Herbert Porter was demobilised at Chatham, 17th October, 1919. Army Form B104-117 records that Sapper 145822 Porter H.W., residing at 339 Long Moor Lane, Fazakerley, Liverpool, was entitled to British War Medal and Victory Medal.
Life after the war
His service records indicate that he had an address in Manchester later in the war, and that he had another address in Liverpool by 1924. Rosemarie Greenhalf, Herbert Porter’s grand-daughter, has kindly provided the following information.

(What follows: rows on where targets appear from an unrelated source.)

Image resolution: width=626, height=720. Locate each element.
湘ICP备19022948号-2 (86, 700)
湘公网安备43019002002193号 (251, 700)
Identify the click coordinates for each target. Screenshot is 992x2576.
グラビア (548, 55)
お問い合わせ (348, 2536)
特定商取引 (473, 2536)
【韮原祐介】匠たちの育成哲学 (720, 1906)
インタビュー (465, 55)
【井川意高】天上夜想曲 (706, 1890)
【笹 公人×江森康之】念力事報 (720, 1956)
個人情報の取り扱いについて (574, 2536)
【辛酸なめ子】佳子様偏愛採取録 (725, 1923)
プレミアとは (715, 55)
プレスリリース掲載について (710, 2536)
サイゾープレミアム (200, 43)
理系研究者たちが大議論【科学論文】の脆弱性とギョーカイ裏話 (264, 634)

Herbert Porter lived in Liverpool with his wife at 339 Longmoor Lane initially, then they moved to 20 East Orchard Lane. He worked for Metal Box company in Liverpool as a Lithographic Artist designing biscuit tin lids. He moved to Lily Cups (Liverpool) after that, again working as a designer for waxed paper drinking cups, chocolate box lids, biscuit box lids. He retired from there and continued to live at the same address, 20 East Orchard Lane, until he died in on 4th June, 1972. His ashes are scattered on Plot 29 in the Garden of Remembrance, Liverpool Crematorium, Anfield. Kathleen his wife died 5th February 1986, her ashes are also on the same plot.
Their daughter Marjorie, Rosemarie Greenhalf’s mother, was born in Manchester in 1921, and sadly died 2001. They also had a son named Kenneth, born in Liverpool in 1926.
The General Register of Births, Marriages and Deaths confirms that a Herbert William Porter, born in 1877, died in Liverpool in 1972. He was aged 85.